USGS Water Resources

Soil Moisture in Mojave Desert Ecosystems



In 2004, the UZ Flow Project joined a US Department of the Interior interdisciplinary study related to the evaluation of ecological habitat quality in the Mojave Desert. This work is supported by and carried out in collaboration with other investigators in the Science on the DOI Landscape in the Western Region (SDOILWR) program*. It complements work done under the topically related Recoverability and Vulnerability of Desert Ecosystems (RVDE) project of the Department of the Interior.

[*Our project’s role falls within Science Objective 2 (SO2) of the SDOILWR: Combined geospatial models in the Mojave Desert--Geomorphic process models of deposit and soil texture, soil hydrology, and surficial geology. Within SO2 the work done by the UZ Flow Project is in Task 3: Three-dimensional Soil Moisture Model.]

Results as of March 2005


Habitat suitability in the desert depends on soil moisture and its variability in several ways. Field water capacity is central to the assessment of water available to plants after infiltration. The frequency and duration of dry-end plant-stress conditions is similarly important. The frequency and magnitude of runoff events, determined largely by precipitation intensity relative to infiltration capacity, affects both the soil water distribution and processes of erosion. Soil moisture and its cyclicality also strongly influence the vulnerability of soil to compaction and the recoverability of soil that has been compacted or disturbed in other ways that impair the soil's ability to support plant and animal life.

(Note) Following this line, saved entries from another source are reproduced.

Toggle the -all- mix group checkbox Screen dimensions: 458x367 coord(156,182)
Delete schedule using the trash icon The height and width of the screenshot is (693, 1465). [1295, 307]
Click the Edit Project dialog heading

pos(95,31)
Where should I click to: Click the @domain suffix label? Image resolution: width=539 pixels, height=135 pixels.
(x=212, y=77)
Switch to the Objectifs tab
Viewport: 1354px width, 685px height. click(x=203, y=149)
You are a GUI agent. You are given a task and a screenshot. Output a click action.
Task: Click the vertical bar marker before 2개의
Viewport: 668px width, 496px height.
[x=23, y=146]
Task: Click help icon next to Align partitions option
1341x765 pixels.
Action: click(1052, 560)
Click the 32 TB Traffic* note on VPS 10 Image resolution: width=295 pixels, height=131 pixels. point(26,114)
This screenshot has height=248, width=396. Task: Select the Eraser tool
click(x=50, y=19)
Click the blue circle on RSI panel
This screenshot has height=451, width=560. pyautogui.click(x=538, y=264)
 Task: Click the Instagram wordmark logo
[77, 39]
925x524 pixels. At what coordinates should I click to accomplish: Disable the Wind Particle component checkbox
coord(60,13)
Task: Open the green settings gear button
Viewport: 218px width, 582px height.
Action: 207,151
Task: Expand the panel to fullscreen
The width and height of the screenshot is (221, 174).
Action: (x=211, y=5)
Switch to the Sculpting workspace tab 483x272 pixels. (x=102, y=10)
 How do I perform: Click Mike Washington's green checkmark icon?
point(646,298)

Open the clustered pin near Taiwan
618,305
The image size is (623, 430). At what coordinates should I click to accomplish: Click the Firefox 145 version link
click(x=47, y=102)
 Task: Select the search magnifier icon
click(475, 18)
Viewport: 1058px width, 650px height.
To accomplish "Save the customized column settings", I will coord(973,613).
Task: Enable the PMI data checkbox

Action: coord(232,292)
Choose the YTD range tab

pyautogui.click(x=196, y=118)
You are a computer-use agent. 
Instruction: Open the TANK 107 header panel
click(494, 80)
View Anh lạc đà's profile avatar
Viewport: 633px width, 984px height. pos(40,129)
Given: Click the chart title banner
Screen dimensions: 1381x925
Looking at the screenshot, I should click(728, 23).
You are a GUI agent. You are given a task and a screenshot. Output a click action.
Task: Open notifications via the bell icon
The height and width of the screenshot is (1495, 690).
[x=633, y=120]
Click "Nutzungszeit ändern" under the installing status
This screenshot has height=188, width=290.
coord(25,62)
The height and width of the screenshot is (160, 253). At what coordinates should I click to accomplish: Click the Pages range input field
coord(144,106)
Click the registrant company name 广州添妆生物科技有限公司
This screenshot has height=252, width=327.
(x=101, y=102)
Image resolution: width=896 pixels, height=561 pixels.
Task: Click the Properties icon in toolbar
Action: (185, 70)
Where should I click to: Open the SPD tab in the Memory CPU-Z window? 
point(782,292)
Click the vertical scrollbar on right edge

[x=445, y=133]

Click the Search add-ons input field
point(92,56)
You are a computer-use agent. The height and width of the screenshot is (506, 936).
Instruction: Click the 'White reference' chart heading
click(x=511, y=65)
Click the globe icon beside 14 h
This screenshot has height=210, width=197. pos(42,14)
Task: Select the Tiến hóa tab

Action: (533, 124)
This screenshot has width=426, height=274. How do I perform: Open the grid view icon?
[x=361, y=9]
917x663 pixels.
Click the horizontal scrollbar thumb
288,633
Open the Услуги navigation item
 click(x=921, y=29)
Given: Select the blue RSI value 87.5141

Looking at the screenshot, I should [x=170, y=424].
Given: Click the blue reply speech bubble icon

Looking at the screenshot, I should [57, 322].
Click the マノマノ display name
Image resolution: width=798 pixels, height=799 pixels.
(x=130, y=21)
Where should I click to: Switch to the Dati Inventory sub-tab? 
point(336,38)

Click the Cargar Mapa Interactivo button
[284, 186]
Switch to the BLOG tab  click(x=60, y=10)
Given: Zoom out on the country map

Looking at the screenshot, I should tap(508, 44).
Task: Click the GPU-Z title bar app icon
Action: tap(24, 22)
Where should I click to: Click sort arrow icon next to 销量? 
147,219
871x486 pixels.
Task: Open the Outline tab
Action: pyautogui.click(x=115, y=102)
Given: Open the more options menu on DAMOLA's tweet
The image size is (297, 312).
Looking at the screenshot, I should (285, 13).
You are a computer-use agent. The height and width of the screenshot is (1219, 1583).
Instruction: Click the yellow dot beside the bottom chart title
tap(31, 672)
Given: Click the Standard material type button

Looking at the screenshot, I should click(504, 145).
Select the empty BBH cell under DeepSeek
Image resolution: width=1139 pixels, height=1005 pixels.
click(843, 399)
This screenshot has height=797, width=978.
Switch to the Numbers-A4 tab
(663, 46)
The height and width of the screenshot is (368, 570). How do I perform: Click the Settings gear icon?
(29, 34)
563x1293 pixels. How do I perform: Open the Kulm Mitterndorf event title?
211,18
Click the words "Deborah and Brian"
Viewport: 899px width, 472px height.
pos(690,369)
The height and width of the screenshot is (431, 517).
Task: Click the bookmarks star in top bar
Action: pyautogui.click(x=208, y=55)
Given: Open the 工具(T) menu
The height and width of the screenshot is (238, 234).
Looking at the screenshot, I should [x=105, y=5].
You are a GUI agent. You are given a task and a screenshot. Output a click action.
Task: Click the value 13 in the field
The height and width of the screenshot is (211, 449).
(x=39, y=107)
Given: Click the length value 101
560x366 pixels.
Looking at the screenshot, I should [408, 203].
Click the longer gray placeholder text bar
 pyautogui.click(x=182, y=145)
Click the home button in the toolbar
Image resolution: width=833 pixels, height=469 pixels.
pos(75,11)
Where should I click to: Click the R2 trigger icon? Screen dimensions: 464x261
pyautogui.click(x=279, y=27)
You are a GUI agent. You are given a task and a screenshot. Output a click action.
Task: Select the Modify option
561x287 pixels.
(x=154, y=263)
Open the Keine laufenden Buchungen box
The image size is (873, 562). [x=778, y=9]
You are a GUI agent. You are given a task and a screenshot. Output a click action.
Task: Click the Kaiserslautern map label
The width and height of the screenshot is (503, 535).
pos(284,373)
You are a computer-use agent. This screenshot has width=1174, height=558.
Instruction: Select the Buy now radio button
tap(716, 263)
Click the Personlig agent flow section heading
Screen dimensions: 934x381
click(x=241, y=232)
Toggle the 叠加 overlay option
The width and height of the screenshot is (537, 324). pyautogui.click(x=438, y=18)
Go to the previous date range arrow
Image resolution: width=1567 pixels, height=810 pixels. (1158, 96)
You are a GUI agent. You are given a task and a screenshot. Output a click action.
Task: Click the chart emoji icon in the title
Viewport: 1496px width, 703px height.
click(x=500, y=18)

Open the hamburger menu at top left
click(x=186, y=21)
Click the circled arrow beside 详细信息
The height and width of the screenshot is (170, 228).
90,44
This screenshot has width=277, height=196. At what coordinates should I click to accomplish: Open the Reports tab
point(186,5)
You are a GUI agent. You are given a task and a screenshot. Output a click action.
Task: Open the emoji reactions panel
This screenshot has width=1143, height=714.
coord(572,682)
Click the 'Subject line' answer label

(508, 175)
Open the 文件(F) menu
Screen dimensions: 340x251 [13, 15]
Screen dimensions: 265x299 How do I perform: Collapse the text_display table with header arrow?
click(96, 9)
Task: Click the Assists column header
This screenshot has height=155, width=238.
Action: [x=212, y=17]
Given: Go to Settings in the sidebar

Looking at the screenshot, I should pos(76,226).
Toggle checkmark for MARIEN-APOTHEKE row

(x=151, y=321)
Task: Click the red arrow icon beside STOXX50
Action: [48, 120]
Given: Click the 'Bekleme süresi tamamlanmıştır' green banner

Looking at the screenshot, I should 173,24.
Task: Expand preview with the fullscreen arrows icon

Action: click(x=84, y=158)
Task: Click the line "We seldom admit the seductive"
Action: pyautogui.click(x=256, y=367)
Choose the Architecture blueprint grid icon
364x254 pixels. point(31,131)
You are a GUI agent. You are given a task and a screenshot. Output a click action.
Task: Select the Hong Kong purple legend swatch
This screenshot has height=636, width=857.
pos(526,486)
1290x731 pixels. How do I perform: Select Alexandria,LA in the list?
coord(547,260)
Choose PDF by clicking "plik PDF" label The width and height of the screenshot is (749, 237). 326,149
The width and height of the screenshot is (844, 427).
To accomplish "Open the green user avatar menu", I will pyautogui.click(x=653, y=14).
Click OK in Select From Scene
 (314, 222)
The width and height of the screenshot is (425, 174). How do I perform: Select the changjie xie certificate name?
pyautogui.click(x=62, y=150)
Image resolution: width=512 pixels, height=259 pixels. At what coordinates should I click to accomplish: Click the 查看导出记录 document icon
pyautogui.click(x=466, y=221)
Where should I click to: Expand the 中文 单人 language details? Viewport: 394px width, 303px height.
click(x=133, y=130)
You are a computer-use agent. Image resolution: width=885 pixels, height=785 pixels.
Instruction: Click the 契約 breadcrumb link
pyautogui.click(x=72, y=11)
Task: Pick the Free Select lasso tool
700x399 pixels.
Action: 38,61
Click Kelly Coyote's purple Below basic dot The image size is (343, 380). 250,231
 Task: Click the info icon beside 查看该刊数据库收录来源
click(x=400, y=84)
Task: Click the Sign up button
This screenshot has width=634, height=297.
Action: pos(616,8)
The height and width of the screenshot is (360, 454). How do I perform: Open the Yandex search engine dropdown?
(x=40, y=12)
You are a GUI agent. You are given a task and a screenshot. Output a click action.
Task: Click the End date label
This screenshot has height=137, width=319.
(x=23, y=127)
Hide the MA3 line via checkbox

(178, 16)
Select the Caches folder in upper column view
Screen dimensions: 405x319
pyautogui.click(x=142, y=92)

Soil moisture, hydraulic properties, structure, and texture are interrelated and are controlled by a wide variety of soil-modifying influences. These affect vegetation species composition, cover, and productivity, as well as the rates of recovery of vegetation from disturbance. In particular, the soil texture or grain-size distribution is a useful predictor of other physical characteristics. A model that evaluates the soil hydraulic properties in relation to soil texture and structure will be combined with a spatially-distributed three-dimensional model of texture developed by SDOILWR collaborators from the Western Region Earth Surface Processes Team, and other scientists investigating surface geology, soil texture, and climate. The three-dimensional texture model is created from geomorphic-process models for alluvial-fan environments coupled with other process-driven texture models. Such a model that predicts texture as a function of depth and lateral extent is needed for evaluating ecological function.

The picture on the right shows a small excavation of a stream channel shortly after infiltration from a rainstorm. Wetter soil appears darker in color. The visible pattern of water content results mostly from preferential drying on the open face; even slight contrasts in soil texture and other properties can have a great effect on how water is distributed within the soil.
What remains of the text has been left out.